Let $F$ be the CDF of the random variable $X$, so the inverse CDF can be written $F^{-1}$. In your integral make the substitution $p = F(x)$, $dp = F'(x)dx = f(x)dx$ to obtain
$$\int_0^1F^{-1}(p)dp = \int_{-\infty}^{\infty}x f(x) dx = \mathbb{E}_F[X].$$
This is valid for continuous distributions. Care must be taken for other distributions because an inverse CDF hasn't a unique definition.
Edit
When the variable is not continuous, it does not have a distribution that is absolutely continuous with respect to Lebesgue measure, requiring care in the definition of the inverse CDF and care in computing integrals. Consider, for instance, the case of a discrete distribution. By definition, this is one whose CDF $F$ is a step function with steps of size $\Pr_F(x)$ at each possible value $x$.

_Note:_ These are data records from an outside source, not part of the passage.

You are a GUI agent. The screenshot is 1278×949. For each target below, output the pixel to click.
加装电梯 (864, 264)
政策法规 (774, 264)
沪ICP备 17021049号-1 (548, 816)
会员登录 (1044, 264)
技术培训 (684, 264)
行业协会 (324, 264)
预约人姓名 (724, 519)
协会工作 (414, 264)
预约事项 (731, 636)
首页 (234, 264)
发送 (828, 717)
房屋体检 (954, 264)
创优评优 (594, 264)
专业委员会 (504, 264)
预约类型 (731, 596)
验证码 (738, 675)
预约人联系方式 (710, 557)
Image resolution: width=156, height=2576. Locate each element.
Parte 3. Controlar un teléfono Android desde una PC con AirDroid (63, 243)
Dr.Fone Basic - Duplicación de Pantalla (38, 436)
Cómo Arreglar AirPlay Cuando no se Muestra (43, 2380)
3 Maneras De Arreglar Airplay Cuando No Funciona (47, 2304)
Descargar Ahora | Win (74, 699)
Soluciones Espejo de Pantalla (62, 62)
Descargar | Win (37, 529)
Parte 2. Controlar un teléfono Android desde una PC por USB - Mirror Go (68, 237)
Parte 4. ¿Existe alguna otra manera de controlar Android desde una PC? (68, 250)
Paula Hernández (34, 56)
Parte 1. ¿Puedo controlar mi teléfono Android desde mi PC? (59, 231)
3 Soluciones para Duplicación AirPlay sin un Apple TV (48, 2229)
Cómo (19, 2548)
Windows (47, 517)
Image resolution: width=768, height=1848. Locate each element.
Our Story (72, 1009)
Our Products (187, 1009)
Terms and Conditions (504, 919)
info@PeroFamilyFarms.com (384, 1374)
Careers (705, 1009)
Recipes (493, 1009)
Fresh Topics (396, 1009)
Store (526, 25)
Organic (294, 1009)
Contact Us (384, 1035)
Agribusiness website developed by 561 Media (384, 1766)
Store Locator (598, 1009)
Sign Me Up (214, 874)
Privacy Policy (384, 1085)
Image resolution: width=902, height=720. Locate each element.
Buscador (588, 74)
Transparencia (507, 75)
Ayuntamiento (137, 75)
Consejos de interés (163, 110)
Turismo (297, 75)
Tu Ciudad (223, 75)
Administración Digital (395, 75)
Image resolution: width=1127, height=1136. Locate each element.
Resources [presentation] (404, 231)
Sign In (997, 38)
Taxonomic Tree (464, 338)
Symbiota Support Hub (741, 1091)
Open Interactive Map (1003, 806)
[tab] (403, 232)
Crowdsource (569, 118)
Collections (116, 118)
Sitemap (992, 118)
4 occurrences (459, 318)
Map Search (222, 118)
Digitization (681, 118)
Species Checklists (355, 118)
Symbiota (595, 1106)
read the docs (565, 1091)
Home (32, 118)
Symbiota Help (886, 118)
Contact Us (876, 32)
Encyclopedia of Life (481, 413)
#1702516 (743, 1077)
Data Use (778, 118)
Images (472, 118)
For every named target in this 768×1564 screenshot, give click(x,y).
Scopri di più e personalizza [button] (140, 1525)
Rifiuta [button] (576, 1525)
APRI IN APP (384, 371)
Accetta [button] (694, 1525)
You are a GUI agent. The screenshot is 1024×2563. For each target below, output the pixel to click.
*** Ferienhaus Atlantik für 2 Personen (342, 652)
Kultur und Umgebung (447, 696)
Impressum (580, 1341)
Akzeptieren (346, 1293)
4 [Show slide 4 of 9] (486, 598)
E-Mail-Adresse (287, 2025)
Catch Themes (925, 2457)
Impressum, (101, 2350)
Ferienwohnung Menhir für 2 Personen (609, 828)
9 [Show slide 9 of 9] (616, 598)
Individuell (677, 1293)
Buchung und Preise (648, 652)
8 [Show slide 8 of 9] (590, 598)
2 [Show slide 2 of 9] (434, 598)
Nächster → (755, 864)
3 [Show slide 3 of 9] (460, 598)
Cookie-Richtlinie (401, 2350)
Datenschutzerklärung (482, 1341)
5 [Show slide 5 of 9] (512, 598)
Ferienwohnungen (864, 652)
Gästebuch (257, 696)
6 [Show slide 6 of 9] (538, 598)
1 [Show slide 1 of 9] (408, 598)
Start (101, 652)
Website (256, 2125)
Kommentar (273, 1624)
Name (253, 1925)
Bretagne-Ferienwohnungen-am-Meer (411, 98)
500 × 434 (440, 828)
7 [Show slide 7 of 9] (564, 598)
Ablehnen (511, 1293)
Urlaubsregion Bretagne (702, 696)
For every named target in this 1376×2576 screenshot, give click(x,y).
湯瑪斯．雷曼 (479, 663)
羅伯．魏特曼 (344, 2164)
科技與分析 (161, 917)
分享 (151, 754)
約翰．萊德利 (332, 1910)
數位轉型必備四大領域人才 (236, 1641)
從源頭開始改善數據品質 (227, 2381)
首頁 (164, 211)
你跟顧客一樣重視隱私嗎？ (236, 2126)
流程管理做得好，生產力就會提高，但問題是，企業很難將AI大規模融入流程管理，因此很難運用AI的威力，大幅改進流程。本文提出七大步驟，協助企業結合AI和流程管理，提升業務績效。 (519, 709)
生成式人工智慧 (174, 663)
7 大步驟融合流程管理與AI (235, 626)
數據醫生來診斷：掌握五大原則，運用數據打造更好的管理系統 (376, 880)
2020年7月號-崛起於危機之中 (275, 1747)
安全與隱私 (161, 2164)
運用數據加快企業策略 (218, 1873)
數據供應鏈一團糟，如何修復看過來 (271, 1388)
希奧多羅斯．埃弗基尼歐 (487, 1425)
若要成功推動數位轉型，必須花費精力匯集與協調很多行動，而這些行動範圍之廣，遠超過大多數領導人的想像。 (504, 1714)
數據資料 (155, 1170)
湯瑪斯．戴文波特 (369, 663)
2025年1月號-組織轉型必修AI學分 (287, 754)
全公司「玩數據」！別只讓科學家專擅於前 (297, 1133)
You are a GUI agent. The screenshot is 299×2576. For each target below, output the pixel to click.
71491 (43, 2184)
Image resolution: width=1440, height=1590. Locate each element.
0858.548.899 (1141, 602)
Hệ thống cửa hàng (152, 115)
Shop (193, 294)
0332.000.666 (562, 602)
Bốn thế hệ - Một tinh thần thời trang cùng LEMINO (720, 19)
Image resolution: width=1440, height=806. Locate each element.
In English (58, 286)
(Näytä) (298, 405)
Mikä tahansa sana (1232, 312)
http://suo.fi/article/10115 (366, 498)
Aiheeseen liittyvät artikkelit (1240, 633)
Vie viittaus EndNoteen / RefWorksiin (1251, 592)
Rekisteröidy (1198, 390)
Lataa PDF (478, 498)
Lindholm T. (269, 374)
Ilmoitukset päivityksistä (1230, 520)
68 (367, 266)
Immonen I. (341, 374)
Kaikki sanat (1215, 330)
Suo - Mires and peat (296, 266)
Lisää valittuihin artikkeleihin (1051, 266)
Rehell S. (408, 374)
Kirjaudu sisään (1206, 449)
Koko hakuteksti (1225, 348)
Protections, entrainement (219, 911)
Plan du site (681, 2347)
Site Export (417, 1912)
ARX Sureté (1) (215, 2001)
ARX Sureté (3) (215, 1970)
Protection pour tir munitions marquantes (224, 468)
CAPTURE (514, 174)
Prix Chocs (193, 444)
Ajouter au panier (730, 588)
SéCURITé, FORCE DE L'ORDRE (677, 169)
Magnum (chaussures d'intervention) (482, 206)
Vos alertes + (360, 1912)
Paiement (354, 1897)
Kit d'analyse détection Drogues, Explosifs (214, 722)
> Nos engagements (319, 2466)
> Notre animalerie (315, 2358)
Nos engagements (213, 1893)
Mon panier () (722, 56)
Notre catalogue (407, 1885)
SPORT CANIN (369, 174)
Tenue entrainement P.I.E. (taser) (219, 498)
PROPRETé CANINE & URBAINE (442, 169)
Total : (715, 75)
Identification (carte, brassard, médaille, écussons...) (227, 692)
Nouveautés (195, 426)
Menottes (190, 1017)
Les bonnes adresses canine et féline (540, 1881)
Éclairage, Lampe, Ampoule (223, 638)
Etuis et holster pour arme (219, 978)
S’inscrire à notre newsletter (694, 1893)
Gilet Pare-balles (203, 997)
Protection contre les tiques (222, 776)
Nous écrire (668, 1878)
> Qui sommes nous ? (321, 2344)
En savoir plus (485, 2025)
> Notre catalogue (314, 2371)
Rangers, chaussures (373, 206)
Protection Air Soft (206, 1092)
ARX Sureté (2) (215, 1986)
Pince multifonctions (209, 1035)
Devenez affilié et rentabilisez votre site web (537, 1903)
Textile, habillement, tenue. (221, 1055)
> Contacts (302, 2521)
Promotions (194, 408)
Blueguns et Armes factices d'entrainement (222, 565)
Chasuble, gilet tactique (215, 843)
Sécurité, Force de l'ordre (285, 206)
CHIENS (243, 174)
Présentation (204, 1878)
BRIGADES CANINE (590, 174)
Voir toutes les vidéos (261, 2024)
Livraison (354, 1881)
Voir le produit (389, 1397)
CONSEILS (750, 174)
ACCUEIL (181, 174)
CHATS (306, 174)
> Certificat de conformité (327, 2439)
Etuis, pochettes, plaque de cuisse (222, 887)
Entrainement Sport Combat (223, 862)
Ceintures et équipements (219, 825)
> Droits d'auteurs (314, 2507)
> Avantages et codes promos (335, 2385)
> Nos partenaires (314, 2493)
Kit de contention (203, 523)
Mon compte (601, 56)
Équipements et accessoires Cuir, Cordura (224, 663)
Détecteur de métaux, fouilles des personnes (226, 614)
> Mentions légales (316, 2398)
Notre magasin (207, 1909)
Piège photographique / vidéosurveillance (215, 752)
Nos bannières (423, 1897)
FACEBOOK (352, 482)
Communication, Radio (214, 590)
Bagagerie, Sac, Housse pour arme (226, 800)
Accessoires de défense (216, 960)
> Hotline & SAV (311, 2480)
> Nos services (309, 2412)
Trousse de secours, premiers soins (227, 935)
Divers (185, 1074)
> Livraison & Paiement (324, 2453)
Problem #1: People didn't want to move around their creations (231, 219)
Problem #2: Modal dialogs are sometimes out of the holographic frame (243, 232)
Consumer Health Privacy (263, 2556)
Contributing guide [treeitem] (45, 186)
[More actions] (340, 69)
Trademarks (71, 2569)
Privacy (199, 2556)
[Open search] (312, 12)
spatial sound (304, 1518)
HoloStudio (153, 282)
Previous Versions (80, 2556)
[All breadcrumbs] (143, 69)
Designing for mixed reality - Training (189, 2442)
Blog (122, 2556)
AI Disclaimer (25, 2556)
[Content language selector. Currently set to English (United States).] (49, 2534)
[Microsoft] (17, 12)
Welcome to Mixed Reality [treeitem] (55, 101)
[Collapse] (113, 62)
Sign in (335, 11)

This figure shows the CDF of a Bernoulli$(2/3)$ distribution scaled by $2$. That is, the random variable has a probability $1/3$ of equalling $0$ and a probability of $2/3$ of equalling $2$. The heights of the jumps at $0$ and $2$ give their probabilities. The expectation of this variable evidently equals $0\times(1/3)+2\times(2/3)=4/3$.
We could define an "inverse CDF" $F^{-1}$ by requiring
$$F^{-1}(p) = x \text{ if } F(x) \ge p \text{ and } F(x^{-}) \lt p.$$
This means that $F^{-1}$ is also a step function. For any possible value $x$ of the random variable, $F^{-1}$ will attain the value $x$ over an interval of length $\Pr_F(x)$. Therefore its integral is obtained by summing the values $x\Pr_F(x)$, which is just the expectation.
This is the graph of the inverse CDF of the preceding example. The jumps of $1/3$ and $2/3$ in the CDF become horizontal lines of these lengths at heights equal to $0$ and $2$, the values to whose probabilities they correspond. (The Inverse CDF is not defined beyond the interval $[0,1]$.) Its integral is the sum of two rectangles, one of height $0$ and base $1/3$, the other of height $2$ and base $2/3$, totaling $4/3$, as before.
In general, for a mixture of a continuous and a discrete distribution, we need to define the inverse CDF to parallel this construction: at each discrete jump of height $p$ we must form a horizontal line of length $p$ as given by the preceding formula.